I got a new Solahart solar hot water system (model 302K).  The storage tank a 300l one is too heavy for my roof. Can I convert it to split type, so that the tank can sit on the ground floor.  I understand that additonal parts like pressure tank, circulation pump and differential thermostat etc may be required.   Please advice if such conversion is possible and where could I acquire the parts.
Much obliged.

----------


## Uncle Bob

Sounds like it might be an expensive job involving a tradesman. Have you considered "beefing up" the roof supports?

----------


## Moondog55

What would be involved in "Beefing up" the roof?? 
I ask out of the possibility of using a big solar system ourselves as soon as funds become available

----------


## cyclic

You need to go back to Solarhart because the thermosyphon (roof top tank) can't be used on the ground.
Beefing up the roof is a better option, talk to a Builder.
All up weight is around 600kg.

----------


## Uncle Bob

> What would be involved in "Beefing up" the roof?? 
> I ask out of the possibility of using a big solar system ourselves as soon as funds become available

  Basically just transferring the extra weight applied to the roof to some walls via extra trussing or support.

----------


## Bloss

> Basically just transferring the extra weight applied to the roof to some walls via extra trussing or support.

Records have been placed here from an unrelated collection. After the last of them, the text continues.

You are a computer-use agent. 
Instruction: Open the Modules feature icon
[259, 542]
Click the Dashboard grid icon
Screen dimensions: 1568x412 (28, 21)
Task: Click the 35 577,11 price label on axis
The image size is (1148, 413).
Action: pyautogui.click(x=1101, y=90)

   :What he said:  This is not a DIY installation anyway (well not legally!) and any roof can usually be easily modified to carry 500-600kg over tow or more trusses or rafters (BTW - the Solarhart 300 series are around 500kg when full not 600kg depending upon the model used eg: for your K type see  Solahart : Solar Water Heaters - Technical Information : Solahart ). In any case Solarhart are purpose designed systems which should be installed only to the manufacturers instructions - any attempts to modify is likely to end in tears - poor performance at least and maybe no performance. If new as you say then it would void warranty altogether.

----------


## cyclic

> This is not a DIY installation anyway (well not legally!) and any roof can usually be easily modified to carry 500-600kg over tow or more trusses or rafters (BTW - the Solarhart 300 series are around 500kg when full not 600kg depending upon the model used eg: for your K type see  Solahart : Solar Water Heaters - Technical Information : Solahart ). In any case Solarhart are purpose designed systems which should be installed only to the manufacturers instructions - any attempts to modify is likely to end in tears - poor performance at least and maybe no performance. If new as you say then it would void warranty altogether.

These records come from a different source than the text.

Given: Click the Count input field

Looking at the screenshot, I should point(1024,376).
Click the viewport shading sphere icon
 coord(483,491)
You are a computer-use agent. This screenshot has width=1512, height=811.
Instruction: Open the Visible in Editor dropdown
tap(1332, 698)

  Correct weight Bloss but you forgot to allow for two installers and possibly an Electrician there at the same time.

----------


## tofino

Thanks for the advice. Guest I'll write to Solarhart people to see what they would suggest.

----------


## Moondog55

Hmm I may have to buy back the pair of Barrup trusses I sold my neighbour last month

----------


## Bloss

> Correct weight Bloss but you forgot to allow for two installers and possibly an Electrician there at the same time.

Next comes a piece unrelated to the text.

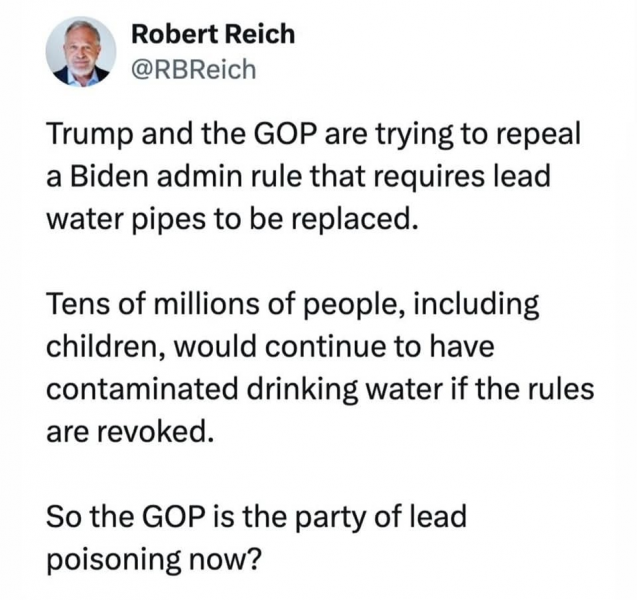Click the @RBReich handle
The height and width of the screenshot is (600, 637).
193,68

  Nah- didn't 'forget'. A roof can carry a huge extra dynamic load such as several people. Unless they all stand on the one tiny spot they will not cause a problem - cracked tiles maybe or a kinked steel roof if they are lazy or clumsy and do not stand on screw/nail lines or where tiles are sitting on battens. 
Roofs are well able to cope with occasional high additional loads - so long as they are not point loads. If static (like a HWS) the load needs to be spread sufficiently and if necessary transferred to more of the roof frame or directly to wall plates. 
There is virtually no likelihood of major structural failure - as I said, the main concern is damage to cladding whatever type.

----------